First Year Allowance: New, temporary First Year Allowances(FYA) will be available to companies incurring expenditure on new unused, qualifying plant and machinery, between 1 April 2023 and 1 April 2026, effectively providing a 100% tax relief in the year of purchase. The qualifying criteria is quite broad although there are exclusions, including cars, plant and machinery for leasing and features integral to a building (for example, heating systems). With regard to ‘integral features’, a smaller 50% FYA will be available.

Subsequent disposals of assets on which one of these FYAs has been claimed will trigger a clawback of tax relief at a rate of 100% or 50% of the disposal proceeds, depending on the rate of the original relief. These new FYAs will mainly be of interest to companies that have already fully utilised their £1million Annual Investment Allowance.

The separate 100% FYA for electric vehicle charge points remains available for unincorporated businesses and companies until Spring 2025.

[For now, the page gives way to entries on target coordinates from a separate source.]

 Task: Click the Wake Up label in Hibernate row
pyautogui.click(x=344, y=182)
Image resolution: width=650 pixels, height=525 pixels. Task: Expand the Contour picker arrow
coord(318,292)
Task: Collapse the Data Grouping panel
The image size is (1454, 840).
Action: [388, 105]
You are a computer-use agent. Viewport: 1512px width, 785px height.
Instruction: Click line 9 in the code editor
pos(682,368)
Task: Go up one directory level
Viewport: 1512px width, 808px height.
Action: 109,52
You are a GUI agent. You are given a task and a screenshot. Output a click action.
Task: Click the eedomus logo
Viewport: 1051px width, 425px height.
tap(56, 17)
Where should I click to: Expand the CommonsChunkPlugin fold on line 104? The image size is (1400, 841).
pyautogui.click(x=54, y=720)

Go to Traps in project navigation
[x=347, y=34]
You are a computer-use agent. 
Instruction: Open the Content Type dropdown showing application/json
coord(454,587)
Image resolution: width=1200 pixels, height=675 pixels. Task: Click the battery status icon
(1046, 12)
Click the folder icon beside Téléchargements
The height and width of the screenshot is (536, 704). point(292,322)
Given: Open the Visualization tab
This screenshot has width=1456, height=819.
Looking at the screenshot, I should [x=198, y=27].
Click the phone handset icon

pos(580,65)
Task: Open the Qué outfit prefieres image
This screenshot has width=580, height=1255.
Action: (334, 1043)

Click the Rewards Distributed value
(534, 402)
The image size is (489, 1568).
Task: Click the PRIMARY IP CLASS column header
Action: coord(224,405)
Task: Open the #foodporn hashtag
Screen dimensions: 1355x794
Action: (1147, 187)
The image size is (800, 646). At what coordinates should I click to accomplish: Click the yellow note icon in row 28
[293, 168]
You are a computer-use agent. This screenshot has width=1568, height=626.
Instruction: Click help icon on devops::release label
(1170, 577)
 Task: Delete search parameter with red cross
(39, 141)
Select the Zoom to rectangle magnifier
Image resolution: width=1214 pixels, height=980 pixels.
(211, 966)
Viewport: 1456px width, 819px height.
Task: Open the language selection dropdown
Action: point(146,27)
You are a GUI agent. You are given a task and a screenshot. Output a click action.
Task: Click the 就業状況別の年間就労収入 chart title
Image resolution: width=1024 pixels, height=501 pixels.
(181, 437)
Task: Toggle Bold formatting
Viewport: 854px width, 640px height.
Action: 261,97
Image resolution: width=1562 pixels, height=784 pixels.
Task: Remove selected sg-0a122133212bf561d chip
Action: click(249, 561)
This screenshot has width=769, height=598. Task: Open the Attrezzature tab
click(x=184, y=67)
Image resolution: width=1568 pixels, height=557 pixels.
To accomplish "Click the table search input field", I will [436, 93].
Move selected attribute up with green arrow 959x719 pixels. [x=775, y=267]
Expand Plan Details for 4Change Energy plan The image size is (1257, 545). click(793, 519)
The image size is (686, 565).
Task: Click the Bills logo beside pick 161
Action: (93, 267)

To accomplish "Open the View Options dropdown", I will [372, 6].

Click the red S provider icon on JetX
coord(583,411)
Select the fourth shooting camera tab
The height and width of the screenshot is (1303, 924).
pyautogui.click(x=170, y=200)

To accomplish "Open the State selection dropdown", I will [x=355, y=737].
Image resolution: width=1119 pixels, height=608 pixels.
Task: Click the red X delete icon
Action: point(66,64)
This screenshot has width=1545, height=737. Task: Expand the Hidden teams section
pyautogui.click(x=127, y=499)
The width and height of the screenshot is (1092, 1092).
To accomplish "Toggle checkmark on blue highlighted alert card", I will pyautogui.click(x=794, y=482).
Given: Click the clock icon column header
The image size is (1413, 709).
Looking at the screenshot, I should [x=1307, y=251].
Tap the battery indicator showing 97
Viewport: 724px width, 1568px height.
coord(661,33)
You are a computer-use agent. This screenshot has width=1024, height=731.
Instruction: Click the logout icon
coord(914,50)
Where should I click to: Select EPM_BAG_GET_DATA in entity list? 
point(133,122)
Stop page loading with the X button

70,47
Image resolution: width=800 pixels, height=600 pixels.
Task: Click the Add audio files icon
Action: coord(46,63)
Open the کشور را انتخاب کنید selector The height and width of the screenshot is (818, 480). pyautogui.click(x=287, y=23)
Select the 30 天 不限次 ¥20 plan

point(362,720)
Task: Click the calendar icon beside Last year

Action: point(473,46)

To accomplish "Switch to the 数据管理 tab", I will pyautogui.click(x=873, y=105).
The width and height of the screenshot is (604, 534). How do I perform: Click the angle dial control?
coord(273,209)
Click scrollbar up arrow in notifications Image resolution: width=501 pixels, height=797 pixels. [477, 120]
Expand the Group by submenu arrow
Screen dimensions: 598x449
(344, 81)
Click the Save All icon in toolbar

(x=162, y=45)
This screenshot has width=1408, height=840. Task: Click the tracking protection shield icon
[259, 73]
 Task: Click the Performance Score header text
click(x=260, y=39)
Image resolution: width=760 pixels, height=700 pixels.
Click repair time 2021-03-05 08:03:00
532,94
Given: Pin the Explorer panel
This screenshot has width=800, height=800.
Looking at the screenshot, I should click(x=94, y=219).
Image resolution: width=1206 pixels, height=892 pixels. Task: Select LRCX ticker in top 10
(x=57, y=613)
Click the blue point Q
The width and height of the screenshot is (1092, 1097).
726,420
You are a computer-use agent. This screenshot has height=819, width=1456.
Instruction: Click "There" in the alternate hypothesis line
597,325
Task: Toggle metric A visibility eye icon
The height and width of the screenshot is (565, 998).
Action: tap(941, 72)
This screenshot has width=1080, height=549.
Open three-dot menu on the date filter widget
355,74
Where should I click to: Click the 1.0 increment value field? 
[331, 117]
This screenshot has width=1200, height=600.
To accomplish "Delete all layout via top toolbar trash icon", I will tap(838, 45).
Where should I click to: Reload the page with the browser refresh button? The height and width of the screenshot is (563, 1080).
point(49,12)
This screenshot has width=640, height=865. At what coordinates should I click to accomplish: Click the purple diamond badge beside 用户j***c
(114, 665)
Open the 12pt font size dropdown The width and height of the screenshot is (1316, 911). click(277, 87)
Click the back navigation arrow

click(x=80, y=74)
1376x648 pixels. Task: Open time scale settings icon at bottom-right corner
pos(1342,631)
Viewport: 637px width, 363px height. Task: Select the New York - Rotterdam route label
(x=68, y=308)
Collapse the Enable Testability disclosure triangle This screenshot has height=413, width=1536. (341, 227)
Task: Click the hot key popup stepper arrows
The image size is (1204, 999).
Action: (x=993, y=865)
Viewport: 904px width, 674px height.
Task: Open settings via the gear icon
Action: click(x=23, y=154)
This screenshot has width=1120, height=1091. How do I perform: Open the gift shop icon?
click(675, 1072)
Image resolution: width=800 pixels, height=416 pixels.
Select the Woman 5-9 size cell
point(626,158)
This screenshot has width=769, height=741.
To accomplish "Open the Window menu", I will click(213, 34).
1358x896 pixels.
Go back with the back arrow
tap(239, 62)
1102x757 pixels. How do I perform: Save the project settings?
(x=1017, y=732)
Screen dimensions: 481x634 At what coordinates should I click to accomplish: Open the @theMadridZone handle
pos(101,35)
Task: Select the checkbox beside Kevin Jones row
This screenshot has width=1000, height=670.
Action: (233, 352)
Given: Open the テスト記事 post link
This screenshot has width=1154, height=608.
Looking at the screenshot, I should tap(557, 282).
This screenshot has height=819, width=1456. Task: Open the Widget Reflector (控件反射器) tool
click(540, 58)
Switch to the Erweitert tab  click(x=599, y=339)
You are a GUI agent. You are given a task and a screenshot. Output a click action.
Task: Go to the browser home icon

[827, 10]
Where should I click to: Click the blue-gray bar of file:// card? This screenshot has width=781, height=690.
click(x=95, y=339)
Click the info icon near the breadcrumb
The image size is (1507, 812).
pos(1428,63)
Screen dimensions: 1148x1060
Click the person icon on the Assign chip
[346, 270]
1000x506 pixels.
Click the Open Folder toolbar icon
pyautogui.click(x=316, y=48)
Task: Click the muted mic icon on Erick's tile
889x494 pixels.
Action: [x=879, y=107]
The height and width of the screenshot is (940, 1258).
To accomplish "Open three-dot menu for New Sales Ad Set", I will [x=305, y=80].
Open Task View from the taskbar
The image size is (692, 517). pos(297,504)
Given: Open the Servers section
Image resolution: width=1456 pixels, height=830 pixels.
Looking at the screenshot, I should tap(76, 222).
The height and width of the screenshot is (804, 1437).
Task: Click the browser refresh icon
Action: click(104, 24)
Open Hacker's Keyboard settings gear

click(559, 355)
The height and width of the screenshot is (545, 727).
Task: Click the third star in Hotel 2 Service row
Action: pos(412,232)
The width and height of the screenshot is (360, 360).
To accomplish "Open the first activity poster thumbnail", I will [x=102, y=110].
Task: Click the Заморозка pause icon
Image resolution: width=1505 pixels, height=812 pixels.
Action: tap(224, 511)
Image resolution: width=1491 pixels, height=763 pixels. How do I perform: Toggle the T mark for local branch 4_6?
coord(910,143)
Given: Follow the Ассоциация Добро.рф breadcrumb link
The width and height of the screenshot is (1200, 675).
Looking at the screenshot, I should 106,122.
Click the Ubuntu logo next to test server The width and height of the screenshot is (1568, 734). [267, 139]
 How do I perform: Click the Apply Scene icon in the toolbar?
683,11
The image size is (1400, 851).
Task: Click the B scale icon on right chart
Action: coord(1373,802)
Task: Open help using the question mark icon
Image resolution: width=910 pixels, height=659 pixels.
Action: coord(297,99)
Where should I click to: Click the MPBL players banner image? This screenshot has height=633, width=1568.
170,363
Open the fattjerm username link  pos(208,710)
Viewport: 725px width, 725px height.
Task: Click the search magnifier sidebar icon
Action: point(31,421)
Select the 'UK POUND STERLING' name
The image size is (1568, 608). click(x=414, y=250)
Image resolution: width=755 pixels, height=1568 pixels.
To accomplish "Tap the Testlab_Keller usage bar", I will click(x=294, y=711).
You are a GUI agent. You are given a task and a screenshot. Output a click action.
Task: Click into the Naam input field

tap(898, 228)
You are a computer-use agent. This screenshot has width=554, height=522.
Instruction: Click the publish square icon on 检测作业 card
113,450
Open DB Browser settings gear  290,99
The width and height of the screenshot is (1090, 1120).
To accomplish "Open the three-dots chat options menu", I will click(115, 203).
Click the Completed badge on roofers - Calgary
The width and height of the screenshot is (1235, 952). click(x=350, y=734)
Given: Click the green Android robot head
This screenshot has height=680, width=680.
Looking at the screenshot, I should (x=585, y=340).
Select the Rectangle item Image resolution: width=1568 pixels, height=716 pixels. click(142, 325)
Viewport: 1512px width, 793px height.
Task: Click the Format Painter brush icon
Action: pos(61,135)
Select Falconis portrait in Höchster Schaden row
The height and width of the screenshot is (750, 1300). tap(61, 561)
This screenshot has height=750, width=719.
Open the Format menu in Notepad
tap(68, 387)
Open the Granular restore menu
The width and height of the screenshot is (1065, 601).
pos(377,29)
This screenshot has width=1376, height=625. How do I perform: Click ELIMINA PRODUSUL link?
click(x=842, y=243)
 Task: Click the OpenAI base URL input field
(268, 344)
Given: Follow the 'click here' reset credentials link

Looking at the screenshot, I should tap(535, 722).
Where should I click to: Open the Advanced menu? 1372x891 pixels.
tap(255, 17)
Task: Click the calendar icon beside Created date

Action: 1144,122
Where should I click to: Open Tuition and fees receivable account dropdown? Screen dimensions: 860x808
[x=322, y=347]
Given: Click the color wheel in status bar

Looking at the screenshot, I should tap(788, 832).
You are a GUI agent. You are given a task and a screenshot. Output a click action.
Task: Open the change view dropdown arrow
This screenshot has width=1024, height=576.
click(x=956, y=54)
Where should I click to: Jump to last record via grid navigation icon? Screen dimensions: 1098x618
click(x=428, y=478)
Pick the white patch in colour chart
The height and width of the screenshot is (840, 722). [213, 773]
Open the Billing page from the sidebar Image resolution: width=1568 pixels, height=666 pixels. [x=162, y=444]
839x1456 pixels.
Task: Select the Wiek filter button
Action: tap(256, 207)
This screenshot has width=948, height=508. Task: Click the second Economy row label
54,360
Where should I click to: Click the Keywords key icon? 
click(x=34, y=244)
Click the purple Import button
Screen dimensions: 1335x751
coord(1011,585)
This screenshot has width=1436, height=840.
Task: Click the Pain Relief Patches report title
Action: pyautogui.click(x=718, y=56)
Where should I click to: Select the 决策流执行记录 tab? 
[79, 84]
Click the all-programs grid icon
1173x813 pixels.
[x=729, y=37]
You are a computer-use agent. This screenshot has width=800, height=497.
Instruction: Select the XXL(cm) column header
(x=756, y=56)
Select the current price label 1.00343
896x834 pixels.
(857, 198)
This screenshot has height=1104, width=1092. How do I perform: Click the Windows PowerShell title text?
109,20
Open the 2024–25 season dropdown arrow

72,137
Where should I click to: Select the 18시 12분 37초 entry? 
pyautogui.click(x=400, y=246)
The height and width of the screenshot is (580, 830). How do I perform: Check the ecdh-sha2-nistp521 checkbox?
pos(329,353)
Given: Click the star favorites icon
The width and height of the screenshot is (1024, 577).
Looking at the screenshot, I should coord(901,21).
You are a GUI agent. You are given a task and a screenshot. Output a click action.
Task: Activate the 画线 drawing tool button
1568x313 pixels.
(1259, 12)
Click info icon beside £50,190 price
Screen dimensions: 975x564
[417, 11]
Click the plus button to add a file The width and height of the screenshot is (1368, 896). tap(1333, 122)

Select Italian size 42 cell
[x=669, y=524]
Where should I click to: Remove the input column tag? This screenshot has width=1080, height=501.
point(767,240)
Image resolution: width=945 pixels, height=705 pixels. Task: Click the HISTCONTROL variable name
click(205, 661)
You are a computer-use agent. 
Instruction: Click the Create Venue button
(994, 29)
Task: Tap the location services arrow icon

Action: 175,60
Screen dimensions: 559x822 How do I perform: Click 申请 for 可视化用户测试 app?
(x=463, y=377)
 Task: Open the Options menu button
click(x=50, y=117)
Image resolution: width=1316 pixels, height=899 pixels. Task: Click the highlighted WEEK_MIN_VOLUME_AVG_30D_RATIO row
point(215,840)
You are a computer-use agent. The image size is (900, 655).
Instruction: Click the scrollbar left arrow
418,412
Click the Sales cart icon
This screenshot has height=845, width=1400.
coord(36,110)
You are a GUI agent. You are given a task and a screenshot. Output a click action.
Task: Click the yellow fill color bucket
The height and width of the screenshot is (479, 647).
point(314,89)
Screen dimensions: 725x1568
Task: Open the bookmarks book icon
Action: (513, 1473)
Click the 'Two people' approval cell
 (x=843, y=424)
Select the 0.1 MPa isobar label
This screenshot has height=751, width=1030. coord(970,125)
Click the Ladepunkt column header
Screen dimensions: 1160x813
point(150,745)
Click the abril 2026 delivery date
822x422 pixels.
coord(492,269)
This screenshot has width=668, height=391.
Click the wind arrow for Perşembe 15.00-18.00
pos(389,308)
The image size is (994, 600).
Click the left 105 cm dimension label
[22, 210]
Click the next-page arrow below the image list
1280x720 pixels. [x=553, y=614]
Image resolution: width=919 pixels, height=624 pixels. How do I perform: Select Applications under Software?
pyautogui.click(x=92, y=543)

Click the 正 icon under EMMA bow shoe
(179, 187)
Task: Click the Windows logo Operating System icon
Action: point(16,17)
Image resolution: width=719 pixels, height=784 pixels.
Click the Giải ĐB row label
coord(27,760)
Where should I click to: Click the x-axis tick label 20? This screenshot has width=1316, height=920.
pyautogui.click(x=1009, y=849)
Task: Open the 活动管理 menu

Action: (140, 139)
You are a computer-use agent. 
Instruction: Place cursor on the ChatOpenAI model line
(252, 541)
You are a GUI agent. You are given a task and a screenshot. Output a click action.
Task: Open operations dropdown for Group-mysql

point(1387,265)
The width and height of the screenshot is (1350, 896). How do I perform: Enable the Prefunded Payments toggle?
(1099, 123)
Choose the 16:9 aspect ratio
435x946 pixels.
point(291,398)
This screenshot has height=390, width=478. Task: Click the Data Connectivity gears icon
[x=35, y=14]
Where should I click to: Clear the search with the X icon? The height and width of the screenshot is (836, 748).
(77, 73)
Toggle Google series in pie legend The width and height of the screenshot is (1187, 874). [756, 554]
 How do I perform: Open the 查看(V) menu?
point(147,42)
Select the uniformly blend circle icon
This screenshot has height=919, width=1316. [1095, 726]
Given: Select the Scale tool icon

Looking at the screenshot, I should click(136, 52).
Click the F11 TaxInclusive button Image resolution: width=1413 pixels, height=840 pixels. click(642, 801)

Venture Capital Schemes: The government is increasing the funds and availability of the Seed Enterprise Investment Scheme for start-up companies. The amount of investment that companies will be able to raise under the scheme will increase from £150,000 to £250,000. The gross asset limit will be increased from £200,000 to £350,000 and the investment must be made within 3 years (increased from 2 years) of trade commencing. In a bid to support these changes, the annual investor limit will be doubled to £200,000. The changes take effect from 6th April 2023.

Fuel: The 5p cut to fuel duty on petrol and diesel, that was due to end in April, will be kept for another year.

Cigarettes & alcohol: Alcohol taxes to rise in line with inflation from August, with new reliefs for beer, cider and wine sold in pubs. Tobacco duty will increase by 2% above inflation and 6% above inflation for rolling tobacco.